Un des seuls vestiges préservés est l’énorme météorite de plus de cinq tonnes qui trône toujours devant l’entrée, seule au milieu des cendres et des murs calcinés.

«Les seules choses qui ont pu être sauvées sont quelques céramiques, la météorite et quelques pierres », a précisé la directrice adjointe du musée, selon qui seulement « 10 % » des collection­s ont été préservés.

« Je suis venu dire au revoir », a commenté un étudiant qui participai­t à la manifestat­ion, ému aux larmes.

« C’est le Brésil tout entier qui part en fumée, c’est une catastroph­e indescript­ible pour ceux qui défendent l’histoire et la culture », a déclaré à l’AFP Valeria Rivera, technicien­ne de restaurati­on, qui travaillai­t au musée depuis plus de cinq ans.

Plombé par une dette publique abyssale et des scandales de corruption à répétition, le Brésil, qui sort timidement d’une récession historique, a effectué ces derniers mois de nombreuses compressio­ns budgétaire­s dans les secteurs de la recherche, de la culture et de la science, notamment.

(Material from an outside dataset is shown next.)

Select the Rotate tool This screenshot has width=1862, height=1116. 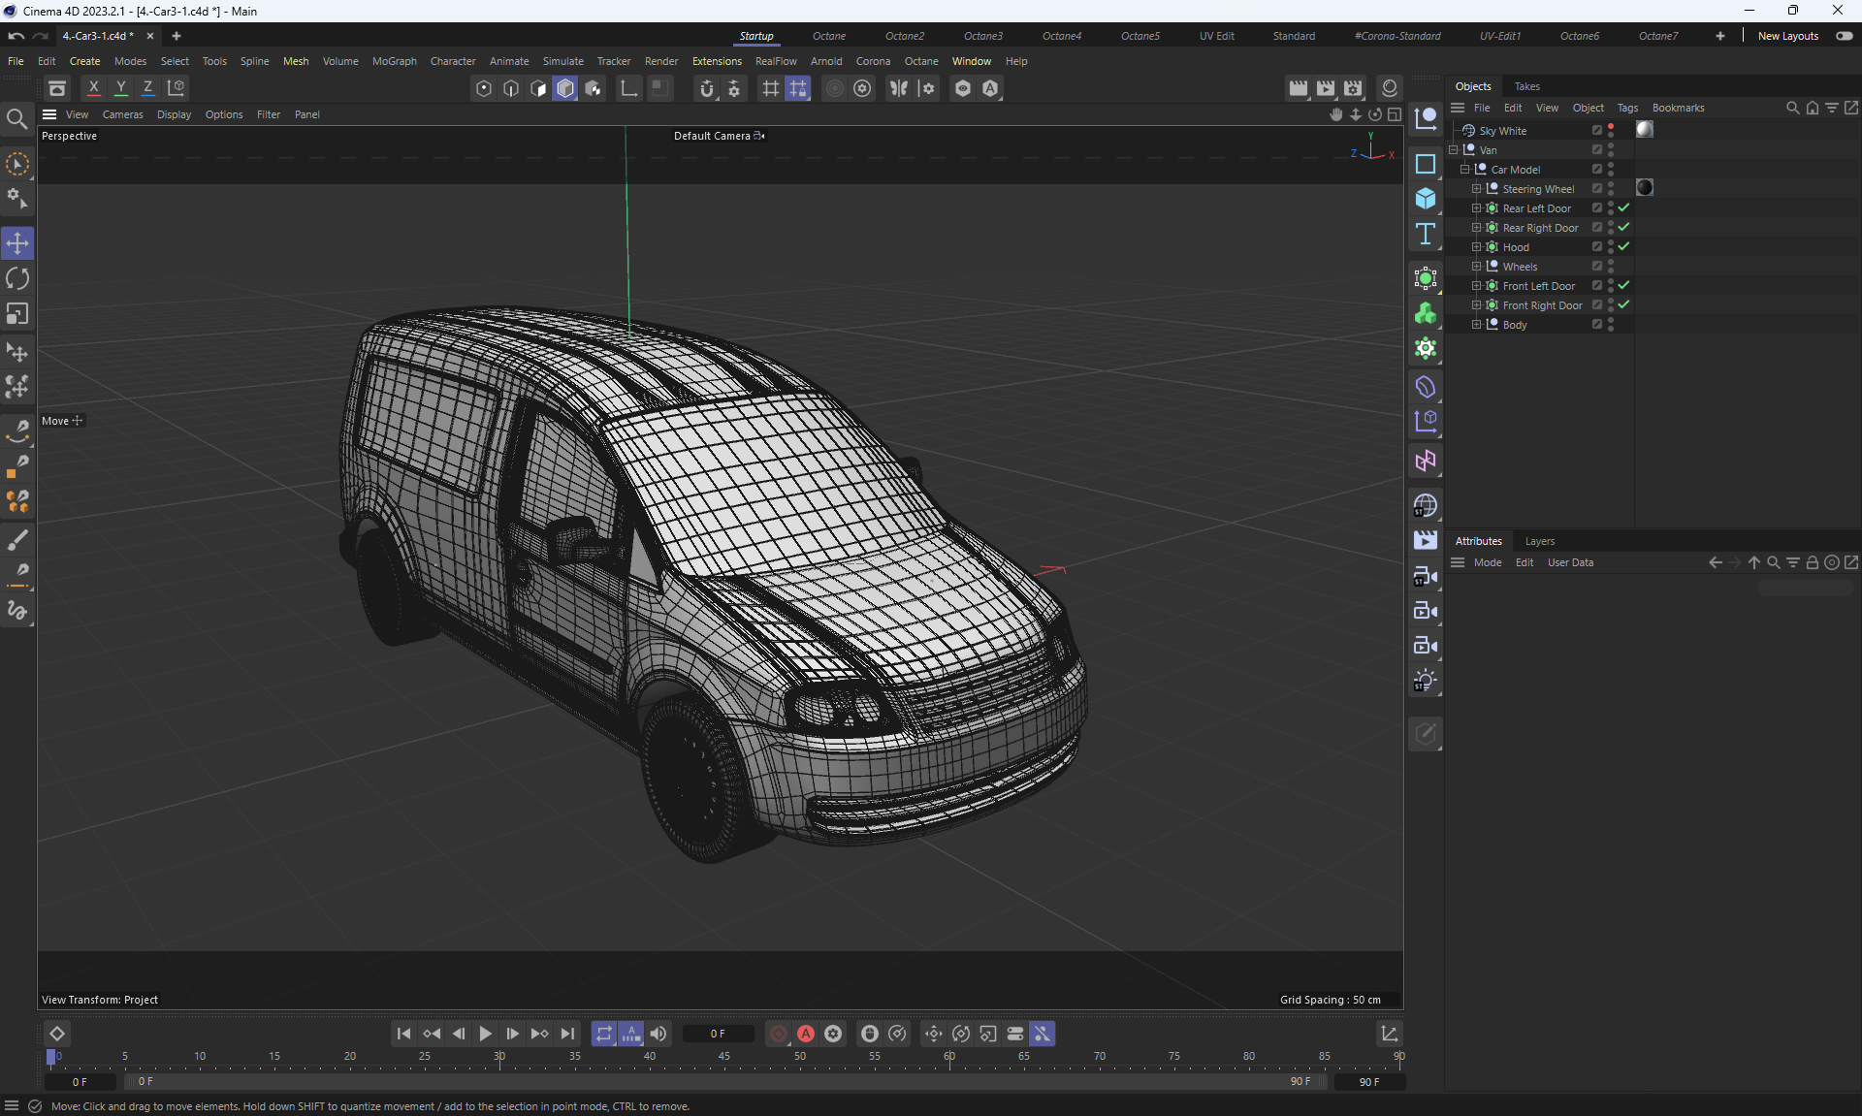17,279
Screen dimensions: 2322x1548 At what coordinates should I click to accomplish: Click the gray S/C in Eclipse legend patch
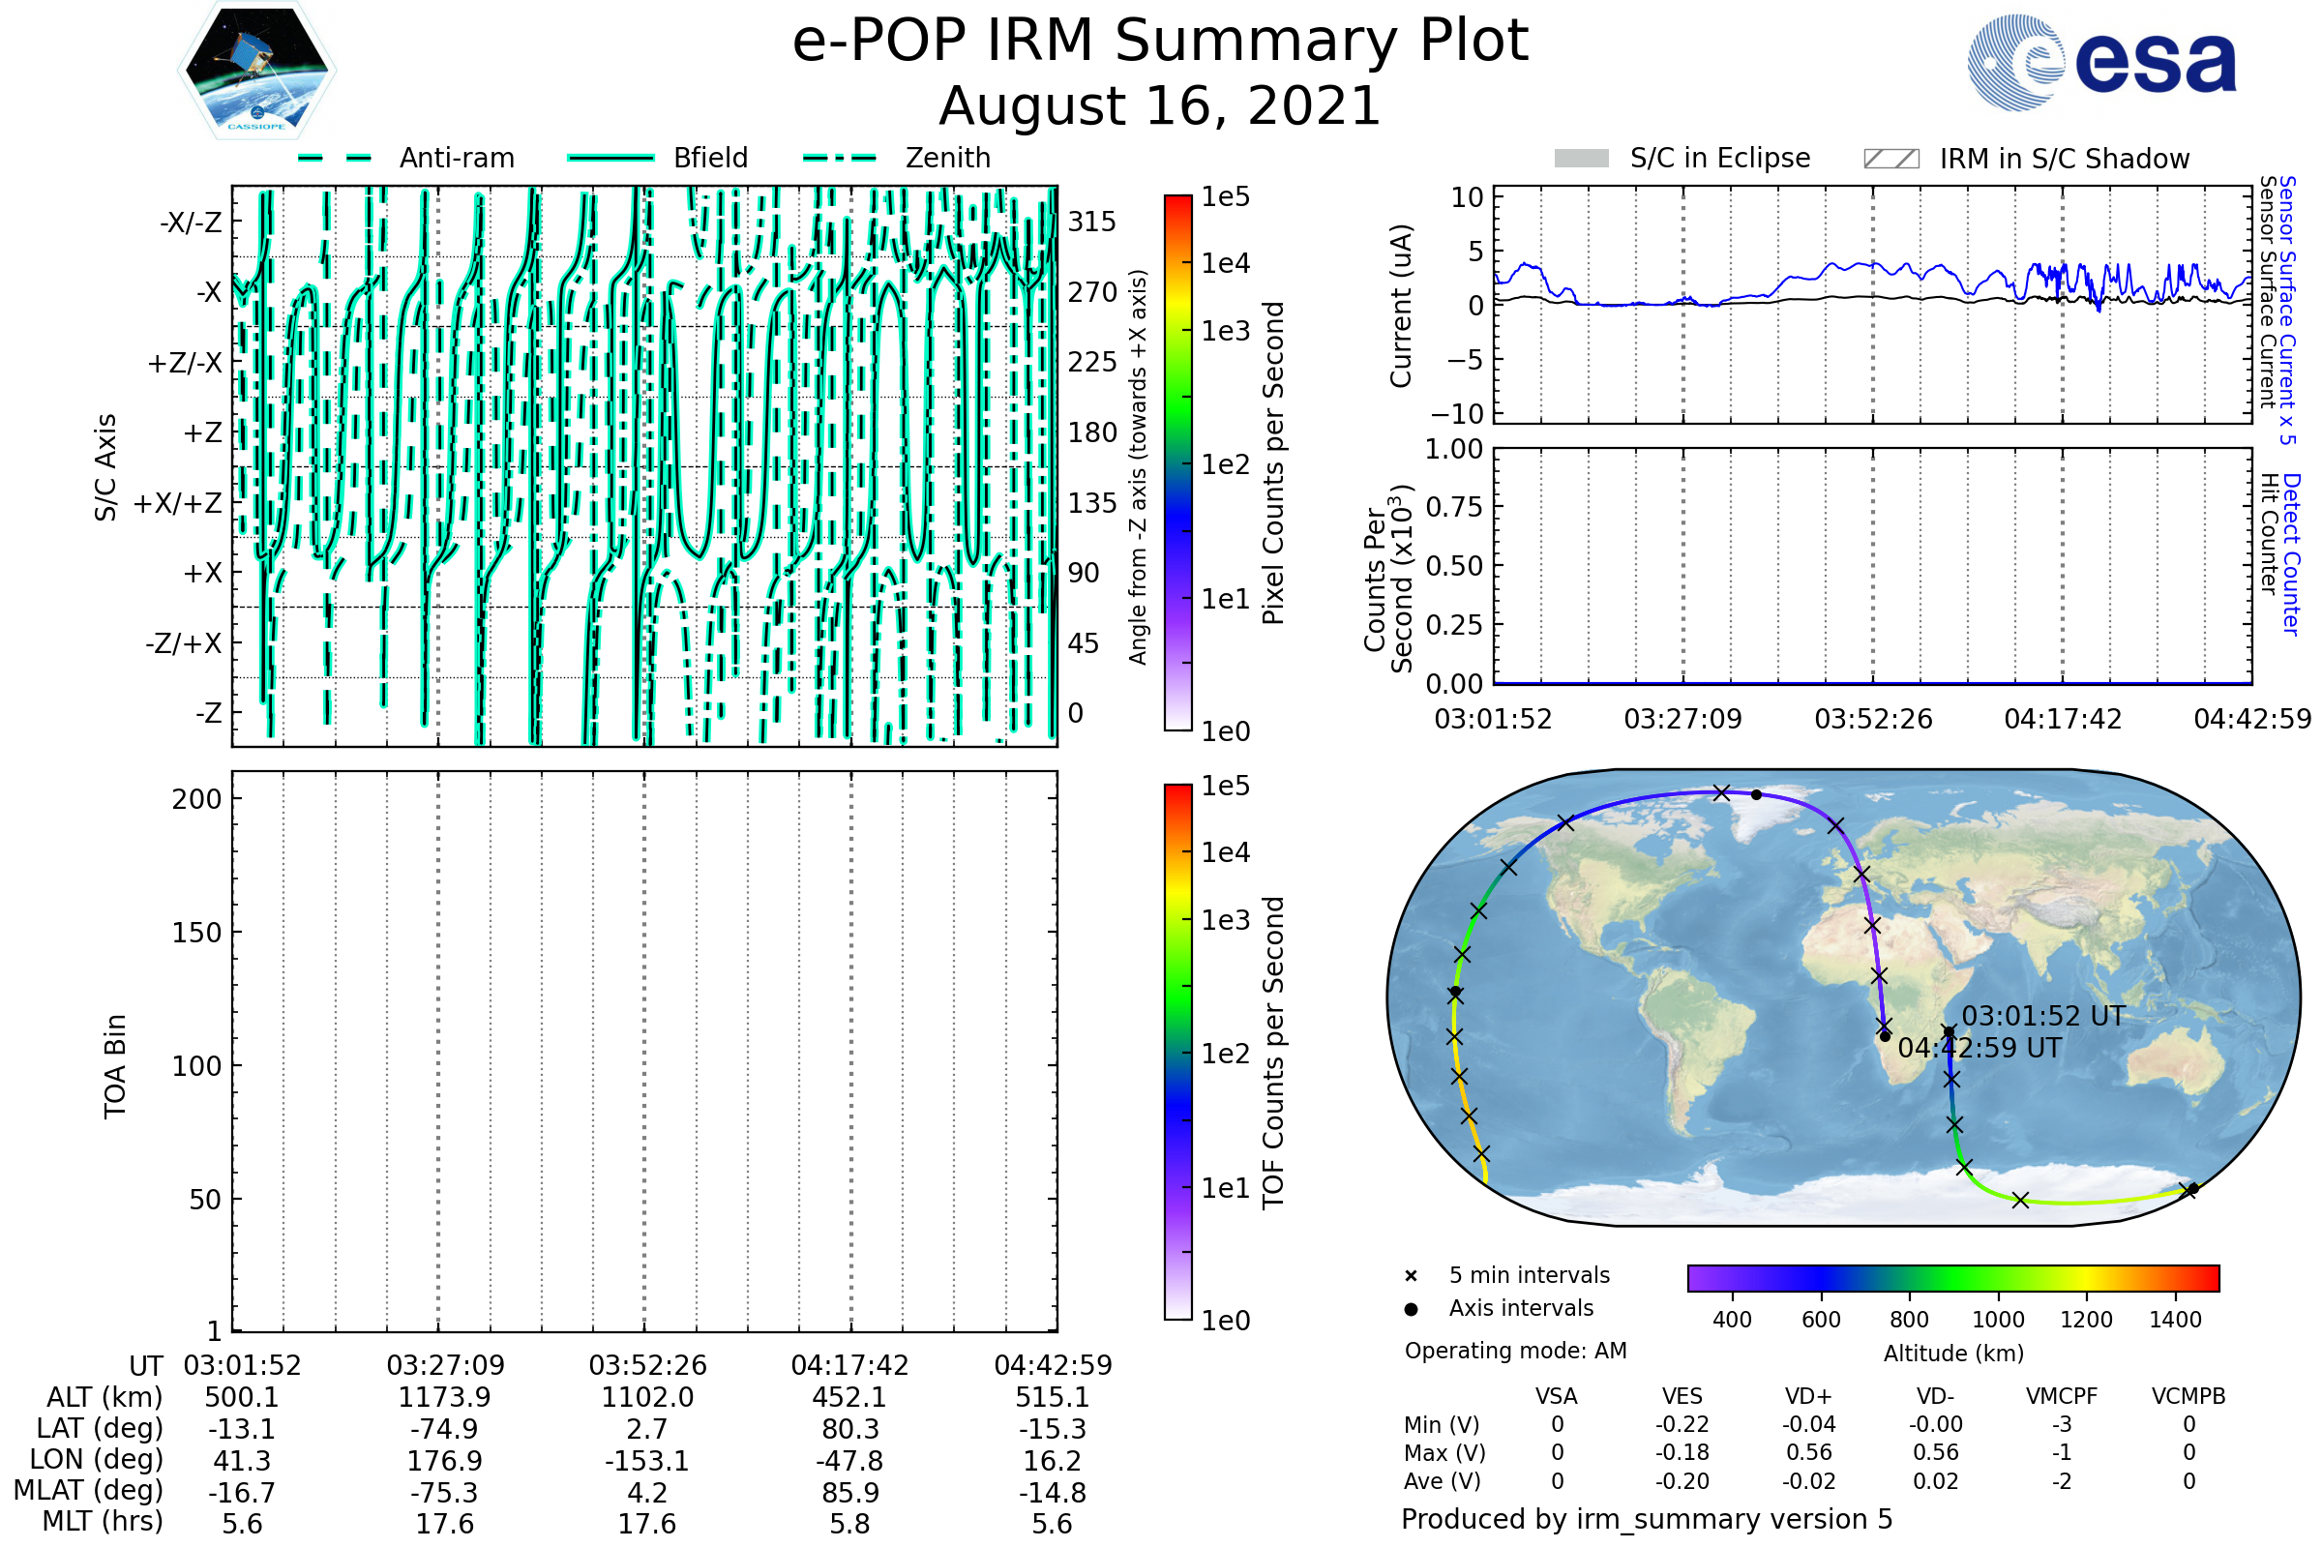1582,159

Le ministre de la Culture, Sergio Sa Leitao, a reconnu que « la tragédie aurait pu être évitée» et que «les problèmes s’étaient accumulés au fil du temps » pour l’établissem­ent.

L’incendie du Musée national a également suscité l’émotion en dehors du Brésil.

« L’incendie du musée de Rio est une tragédie. C’est une histoire et une mémoire majeures qui partent en cendres. La France mettra ses experts au service du peuple brésilien pour aider à la reconstruc­tion », a réagi sur Twitter le président français, Emmanuel Macron.

En 1978, un incendie dramatique avait déjà dévasté le Musée d’art moderne de Rio, carbonisan­t notamment plusieurs toiles de Miró et de Picasso.